Pilocrocis coptobasis

Scientific classification
- Kingdom: Animalia
- Phylum: Arthropoda
- Class: Insecta
- Order: Lepidoptera
- Family: Crambidae
- Genus: Pilocrocis
- Species: P. coptobasis
- Binomial name: Pilocrocis coptobasis Hampson, 1899

= Pilocrocis coptobasis =

- Authority: Hampson, 1899

Species of moth

Pilocrocis coptobasis is a species of moth in the family Crambidae. It was described by George Hampson in 1899. It is found in Indonesia (Ambon Island, Sulawesi, Batchian) and Papua New Guinea, where it has been recorded from the D'Entrecasteaux Islands (Fergusson Island).

________________

=== QUESTIONS ===
a) Decide whether each statement below agrees with the text on Pilocrocis coptobasis: (i) The species belongs to the family Crambidae. (ii) George Hampson described it in 1909. (iii) In Papua New Guinea it has been recorded from Fergusson Island. For each one, answer yes or no and quote the deciding words of the text.
b) Resume the text on the moth Pilocrocis coptobasis from the point where it stops.

[Stored data]

________________

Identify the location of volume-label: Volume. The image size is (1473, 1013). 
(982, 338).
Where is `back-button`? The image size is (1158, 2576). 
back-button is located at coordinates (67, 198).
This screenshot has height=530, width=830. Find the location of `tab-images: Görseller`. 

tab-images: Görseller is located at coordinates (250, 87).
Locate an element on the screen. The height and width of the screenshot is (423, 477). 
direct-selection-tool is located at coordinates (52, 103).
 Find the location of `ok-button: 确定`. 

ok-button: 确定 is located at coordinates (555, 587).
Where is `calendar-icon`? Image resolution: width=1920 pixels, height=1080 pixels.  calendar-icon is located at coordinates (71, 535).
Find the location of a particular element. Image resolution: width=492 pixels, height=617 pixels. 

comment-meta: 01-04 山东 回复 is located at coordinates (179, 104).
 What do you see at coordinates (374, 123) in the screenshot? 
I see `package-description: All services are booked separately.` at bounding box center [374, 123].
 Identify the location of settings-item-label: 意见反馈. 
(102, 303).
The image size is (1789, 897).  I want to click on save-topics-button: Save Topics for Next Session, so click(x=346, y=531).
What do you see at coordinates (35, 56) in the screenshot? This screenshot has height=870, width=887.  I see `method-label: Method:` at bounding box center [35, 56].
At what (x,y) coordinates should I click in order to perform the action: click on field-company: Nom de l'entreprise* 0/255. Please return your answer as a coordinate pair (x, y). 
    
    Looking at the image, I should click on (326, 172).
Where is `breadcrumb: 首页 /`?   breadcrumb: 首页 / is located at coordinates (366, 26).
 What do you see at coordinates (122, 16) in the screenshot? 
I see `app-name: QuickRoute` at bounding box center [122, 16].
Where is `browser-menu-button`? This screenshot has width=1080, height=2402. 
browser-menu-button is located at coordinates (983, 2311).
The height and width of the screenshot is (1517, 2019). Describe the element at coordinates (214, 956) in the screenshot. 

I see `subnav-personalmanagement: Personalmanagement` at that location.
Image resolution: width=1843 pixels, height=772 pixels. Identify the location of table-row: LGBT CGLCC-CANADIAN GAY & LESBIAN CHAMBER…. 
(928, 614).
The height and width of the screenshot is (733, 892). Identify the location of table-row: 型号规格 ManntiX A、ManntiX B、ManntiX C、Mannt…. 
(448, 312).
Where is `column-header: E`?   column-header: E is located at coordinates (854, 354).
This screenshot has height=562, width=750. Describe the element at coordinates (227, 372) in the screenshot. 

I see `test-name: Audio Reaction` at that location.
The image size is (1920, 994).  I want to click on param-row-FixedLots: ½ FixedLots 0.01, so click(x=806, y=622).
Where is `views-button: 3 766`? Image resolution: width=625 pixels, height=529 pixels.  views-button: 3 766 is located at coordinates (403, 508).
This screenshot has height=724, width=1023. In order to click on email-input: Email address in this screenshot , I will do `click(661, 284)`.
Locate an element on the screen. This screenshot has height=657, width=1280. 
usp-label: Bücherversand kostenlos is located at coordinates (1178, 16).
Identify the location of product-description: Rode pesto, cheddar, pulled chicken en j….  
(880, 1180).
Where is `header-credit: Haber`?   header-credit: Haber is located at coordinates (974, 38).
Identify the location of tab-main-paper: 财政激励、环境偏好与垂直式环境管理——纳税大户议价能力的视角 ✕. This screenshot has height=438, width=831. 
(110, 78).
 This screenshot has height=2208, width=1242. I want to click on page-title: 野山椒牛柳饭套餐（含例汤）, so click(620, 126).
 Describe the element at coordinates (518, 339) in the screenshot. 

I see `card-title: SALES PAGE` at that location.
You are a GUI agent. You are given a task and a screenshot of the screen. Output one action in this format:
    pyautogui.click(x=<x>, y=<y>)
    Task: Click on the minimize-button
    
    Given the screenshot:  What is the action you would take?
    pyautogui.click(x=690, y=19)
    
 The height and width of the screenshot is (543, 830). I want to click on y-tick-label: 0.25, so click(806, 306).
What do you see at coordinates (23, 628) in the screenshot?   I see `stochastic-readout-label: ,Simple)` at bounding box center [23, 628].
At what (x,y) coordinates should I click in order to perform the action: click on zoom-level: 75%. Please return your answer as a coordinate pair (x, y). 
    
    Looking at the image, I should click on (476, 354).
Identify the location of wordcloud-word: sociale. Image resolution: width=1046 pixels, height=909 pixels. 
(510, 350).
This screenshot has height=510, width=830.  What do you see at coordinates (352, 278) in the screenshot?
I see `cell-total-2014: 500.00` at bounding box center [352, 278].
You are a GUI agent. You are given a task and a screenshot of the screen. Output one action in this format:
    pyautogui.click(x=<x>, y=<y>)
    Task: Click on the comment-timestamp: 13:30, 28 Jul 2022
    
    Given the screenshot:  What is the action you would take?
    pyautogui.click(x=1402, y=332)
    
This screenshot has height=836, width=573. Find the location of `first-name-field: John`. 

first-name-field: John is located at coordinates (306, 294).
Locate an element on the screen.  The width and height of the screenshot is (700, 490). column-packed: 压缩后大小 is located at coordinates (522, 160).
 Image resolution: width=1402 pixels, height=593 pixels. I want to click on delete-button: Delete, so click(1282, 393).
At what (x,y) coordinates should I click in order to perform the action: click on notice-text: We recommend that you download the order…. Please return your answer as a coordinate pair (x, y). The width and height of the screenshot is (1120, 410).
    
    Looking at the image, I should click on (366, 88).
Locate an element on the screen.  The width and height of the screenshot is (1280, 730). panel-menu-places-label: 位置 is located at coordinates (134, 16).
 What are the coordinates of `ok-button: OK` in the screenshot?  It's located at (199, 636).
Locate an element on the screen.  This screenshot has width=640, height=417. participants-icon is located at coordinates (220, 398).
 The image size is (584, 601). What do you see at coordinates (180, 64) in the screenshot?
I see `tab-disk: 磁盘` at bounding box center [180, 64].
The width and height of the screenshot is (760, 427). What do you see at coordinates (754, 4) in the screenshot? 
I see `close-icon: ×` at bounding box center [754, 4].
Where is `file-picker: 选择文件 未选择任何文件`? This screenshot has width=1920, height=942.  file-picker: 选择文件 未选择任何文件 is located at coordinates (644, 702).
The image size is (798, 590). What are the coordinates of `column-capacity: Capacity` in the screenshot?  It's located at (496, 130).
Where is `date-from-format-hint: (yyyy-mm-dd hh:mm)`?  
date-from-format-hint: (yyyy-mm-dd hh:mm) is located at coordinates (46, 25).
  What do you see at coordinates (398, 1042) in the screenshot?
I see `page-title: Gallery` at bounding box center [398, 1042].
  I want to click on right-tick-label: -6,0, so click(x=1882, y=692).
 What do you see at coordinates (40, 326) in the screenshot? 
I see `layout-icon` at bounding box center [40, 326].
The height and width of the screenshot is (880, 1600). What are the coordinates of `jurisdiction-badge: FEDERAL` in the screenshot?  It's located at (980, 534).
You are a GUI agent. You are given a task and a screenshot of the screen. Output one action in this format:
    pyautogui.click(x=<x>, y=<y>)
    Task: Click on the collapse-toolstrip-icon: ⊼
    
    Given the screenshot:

________________

=== ANSWERS TO THIS EXERCISE ===
a)
(i) Yes: "Pilocrocis coptobasis is a species of moth in the family Crambidae."
(ii) No: "It was described by George Hampson in 1899."
(iii) Yes: "Papua New Guinea, where it has been recorded from the D'Entrecasteaux Islands (Fergusson Island)."

b)
== Description ==
The wingspan is about 36 mm. Adults are purplish fuscous, the forewings with a small quadrate hyaline (glass-like) spot in the end of the cell and another below the start of vein 2. The postmedial is formed by three dentate hyaline marks beyond the cell, then three points nearer the termen and a spot near the hyaline spot below vein 2. The postmedial line on the hindwings is represented by a spot beyond the cell, three points near the termen and a line from the lower angle of the cell to the tornus.